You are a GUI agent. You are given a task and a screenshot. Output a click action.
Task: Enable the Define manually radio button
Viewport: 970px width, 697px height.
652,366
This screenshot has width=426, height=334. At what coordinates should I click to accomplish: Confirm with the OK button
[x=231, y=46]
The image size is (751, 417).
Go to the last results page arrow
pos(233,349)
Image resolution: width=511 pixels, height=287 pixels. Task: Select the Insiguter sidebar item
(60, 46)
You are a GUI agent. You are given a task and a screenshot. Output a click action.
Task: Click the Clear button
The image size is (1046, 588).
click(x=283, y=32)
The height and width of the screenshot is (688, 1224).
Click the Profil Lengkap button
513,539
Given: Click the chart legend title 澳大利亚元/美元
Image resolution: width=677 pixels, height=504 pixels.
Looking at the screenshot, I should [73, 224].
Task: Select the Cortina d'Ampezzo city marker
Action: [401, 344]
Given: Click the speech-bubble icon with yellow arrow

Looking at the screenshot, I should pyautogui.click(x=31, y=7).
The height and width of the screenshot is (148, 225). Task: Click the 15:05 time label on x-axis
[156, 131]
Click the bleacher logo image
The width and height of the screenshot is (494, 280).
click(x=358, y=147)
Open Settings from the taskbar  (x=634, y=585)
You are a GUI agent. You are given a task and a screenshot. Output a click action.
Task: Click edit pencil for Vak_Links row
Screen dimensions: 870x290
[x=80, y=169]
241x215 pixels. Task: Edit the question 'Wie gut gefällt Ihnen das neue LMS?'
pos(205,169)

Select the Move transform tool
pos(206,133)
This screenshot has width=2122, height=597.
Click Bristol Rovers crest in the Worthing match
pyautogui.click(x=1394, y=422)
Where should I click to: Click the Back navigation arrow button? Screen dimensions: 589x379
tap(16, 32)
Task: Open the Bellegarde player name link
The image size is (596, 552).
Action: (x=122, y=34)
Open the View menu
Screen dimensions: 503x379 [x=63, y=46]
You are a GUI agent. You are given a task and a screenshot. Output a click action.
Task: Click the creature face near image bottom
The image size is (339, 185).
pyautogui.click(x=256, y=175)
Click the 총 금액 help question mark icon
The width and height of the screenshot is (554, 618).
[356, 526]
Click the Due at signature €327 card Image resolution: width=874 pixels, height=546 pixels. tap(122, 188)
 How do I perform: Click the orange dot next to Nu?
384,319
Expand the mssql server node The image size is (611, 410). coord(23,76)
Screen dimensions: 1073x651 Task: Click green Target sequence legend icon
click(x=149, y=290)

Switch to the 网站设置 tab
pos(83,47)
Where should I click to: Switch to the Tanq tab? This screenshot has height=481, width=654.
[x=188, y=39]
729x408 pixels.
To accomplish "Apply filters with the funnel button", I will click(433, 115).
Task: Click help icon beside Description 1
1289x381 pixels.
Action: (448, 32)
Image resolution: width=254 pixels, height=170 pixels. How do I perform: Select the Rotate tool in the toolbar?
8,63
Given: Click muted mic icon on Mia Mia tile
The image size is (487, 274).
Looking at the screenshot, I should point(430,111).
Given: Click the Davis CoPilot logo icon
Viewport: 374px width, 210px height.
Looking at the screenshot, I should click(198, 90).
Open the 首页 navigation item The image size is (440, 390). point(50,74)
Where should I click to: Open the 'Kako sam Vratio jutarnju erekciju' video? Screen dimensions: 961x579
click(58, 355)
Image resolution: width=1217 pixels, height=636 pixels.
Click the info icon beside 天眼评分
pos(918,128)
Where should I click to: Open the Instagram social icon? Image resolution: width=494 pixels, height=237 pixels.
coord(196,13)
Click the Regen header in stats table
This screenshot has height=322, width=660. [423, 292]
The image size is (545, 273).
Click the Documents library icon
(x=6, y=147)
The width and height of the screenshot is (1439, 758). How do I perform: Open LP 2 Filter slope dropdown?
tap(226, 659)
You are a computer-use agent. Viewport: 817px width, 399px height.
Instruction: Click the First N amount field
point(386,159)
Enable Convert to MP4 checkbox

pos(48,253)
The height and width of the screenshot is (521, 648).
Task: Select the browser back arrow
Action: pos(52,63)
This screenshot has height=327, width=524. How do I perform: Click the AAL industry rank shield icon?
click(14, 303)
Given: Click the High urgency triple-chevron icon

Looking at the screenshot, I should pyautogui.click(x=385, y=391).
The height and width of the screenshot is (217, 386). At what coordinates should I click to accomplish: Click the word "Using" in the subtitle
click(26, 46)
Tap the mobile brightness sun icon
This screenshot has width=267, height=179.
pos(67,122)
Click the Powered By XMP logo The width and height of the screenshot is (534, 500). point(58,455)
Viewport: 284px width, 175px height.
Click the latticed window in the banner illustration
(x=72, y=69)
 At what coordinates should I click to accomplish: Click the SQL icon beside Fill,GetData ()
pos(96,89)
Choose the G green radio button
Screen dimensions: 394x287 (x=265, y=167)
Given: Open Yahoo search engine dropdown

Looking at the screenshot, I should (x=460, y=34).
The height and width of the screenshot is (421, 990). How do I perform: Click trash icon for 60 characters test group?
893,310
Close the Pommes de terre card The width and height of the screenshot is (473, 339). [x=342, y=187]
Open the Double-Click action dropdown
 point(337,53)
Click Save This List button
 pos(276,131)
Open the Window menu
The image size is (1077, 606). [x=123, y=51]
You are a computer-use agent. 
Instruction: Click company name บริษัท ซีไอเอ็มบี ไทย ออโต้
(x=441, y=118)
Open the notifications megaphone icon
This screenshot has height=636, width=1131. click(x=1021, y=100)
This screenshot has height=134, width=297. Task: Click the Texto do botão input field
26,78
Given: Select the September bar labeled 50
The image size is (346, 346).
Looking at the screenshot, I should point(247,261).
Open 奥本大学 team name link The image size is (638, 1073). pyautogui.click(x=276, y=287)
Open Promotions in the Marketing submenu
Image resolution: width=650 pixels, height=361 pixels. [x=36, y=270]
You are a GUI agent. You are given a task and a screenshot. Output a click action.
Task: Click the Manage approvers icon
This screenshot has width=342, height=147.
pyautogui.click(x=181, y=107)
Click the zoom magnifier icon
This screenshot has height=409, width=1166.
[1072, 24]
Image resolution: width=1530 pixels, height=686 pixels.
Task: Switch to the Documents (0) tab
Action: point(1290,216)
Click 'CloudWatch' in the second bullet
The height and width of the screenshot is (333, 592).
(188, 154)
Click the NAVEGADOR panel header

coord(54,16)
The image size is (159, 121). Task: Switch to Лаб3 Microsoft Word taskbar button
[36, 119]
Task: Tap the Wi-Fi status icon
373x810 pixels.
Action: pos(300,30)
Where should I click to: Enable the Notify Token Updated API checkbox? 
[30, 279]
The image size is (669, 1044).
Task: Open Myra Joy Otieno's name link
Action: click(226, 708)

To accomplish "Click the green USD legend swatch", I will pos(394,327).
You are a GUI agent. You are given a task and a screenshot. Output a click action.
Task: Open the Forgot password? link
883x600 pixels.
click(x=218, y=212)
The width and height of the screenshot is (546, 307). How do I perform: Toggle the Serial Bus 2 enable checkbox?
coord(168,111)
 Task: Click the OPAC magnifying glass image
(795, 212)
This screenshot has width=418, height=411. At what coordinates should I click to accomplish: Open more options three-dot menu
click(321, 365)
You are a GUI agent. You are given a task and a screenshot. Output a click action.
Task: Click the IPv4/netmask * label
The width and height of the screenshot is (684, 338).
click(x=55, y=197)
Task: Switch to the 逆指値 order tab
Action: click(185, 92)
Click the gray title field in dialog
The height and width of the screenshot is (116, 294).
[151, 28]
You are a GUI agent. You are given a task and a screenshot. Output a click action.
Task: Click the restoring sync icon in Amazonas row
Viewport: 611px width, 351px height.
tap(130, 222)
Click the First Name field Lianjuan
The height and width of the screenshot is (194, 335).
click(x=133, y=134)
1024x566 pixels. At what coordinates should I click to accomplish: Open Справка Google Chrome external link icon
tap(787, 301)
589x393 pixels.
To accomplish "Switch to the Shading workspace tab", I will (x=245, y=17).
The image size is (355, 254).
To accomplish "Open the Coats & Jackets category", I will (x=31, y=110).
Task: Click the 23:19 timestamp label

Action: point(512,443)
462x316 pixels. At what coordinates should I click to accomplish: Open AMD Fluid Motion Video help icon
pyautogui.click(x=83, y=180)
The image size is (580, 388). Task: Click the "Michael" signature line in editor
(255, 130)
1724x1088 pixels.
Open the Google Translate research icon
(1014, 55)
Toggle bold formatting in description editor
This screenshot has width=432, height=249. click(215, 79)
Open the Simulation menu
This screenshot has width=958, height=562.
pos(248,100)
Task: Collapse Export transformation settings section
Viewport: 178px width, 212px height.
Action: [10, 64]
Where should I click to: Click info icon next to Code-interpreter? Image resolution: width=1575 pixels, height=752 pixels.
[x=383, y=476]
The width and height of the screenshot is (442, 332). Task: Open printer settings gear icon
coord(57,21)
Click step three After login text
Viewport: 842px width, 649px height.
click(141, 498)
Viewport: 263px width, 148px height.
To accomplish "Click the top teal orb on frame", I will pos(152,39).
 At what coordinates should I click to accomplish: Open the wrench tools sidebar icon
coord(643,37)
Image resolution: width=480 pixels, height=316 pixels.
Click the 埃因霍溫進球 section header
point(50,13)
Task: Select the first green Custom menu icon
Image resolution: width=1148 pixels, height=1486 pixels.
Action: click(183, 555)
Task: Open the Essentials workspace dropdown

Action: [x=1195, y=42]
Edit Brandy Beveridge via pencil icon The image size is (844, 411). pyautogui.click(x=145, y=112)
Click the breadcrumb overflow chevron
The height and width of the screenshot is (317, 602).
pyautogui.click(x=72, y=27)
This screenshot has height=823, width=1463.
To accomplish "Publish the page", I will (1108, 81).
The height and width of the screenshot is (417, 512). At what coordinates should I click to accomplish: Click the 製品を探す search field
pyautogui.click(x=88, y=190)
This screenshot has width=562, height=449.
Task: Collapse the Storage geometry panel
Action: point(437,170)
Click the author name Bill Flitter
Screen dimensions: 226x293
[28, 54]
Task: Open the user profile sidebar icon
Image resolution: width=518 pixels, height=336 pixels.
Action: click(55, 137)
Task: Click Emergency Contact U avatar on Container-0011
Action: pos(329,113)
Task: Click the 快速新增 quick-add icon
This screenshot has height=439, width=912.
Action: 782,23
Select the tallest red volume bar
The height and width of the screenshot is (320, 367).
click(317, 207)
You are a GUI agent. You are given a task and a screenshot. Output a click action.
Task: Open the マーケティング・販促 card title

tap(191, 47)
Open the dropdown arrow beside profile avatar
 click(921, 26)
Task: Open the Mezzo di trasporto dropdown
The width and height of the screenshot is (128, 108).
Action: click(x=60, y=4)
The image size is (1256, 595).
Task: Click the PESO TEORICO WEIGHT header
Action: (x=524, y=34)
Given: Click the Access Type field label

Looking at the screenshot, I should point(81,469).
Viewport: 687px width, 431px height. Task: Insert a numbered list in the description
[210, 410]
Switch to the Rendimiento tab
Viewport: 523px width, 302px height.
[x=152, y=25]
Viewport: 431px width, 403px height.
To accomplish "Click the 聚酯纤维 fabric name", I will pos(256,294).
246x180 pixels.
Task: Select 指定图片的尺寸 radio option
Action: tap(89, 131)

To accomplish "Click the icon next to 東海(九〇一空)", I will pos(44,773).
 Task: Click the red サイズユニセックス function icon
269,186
──────────────────────────────
What needs to be done: Give again, word for word, every line from the one holding "Switch to the Rendimiento tab" to the end of the data.

Answer to the exercise:
Switch to the Rendimiento tab
Viewport: 523px width, 302px height.
[x=152, y=25]
Viewport: 431px width, 403px height.
To accomplish "Click the 聚酯纤维 fabric name", I will pos(256,294).
246x180 pixels.
Task: Select 指定图片的尺寸 radio option
Action: tap(89, 131)

To accomplish "Click the icon next to 東海(九〇一空)", I will pos(44,773).
 Task: Click the red サイズユニセックス function icon
269,186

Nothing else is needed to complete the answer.